_YOUR OBJECTIVE_
Pull out every line below that has the word "each" in it, and copy those lines in full.

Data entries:
>> Start
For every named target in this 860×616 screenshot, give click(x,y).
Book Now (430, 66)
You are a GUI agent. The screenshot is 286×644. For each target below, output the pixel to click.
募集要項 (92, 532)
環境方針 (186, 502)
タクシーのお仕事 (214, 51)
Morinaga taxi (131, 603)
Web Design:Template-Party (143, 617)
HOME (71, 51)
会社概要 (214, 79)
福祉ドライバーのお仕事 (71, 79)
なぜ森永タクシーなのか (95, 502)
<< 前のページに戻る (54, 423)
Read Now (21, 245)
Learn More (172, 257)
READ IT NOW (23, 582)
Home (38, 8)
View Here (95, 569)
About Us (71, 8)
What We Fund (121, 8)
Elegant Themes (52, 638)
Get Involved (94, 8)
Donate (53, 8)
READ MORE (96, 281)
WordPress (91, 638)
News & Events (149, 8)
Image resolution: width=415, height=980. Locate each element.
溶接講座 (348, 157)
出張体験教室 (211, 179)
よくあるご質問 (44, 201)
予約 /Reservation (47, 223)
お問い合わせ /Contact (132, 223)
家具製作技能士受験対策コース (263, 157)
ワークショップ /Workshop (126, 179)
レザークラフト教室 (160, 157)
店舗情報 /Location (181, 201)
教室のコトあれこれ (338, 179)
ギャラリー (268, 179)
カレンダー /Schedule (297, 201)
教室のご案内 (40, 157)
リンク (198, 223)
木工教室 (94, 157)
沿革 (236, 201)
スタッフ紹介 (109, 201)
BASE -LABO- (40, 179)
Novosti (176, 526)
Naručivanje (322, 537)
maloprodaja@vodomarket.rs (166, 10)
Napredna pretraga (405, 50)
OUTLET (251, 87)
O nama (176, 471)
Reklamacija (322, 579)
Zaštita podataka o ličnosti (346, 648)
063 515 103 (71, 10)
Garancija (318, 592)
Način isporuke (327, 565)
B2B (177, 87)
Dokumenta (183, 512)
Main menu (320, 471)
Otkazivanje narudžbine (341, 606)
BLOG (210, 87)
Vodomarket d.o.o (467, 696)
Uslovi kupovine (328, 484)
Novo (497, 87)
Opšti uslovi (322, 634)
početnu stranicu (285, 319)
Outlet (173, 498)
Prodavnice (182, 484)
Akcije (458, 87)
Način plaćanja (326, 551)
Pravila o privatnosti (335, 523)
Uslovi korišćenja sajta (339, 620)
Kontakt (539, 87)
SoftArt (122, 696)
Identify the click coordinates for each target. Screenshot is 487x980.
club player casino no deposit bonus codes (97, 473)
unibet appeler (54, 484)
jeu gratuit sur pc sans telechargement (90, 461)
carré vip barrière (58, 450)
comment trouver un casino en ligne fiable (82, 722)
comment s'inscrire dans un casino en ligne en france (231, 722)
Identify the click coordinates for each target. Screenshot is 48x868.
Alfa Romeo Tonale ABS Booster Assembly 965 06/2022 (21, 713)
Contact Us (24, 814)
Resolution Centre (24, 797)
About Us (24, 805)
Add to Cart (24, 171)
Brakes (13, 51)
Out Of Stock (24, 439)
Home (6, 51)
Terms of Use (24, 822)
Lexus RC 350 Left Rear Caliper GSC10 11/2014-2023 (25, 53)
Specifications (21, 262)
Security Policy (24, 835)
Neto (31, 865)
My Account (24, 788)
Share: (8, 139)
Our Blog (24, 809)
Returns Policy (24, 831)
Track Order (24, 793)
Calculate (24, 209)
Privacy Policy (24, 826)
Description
>> End
_FULL RESPONSE_
You are a GUI agent. The screenshot is 286×644. For each target below, output the pixel to click.
Image resolution: width=415, height=980. Locate each element.
Identify the click coordinates for each target. Screenshot is 487x980.
Identify the click coordinates for each target. Screenshot is 48x868.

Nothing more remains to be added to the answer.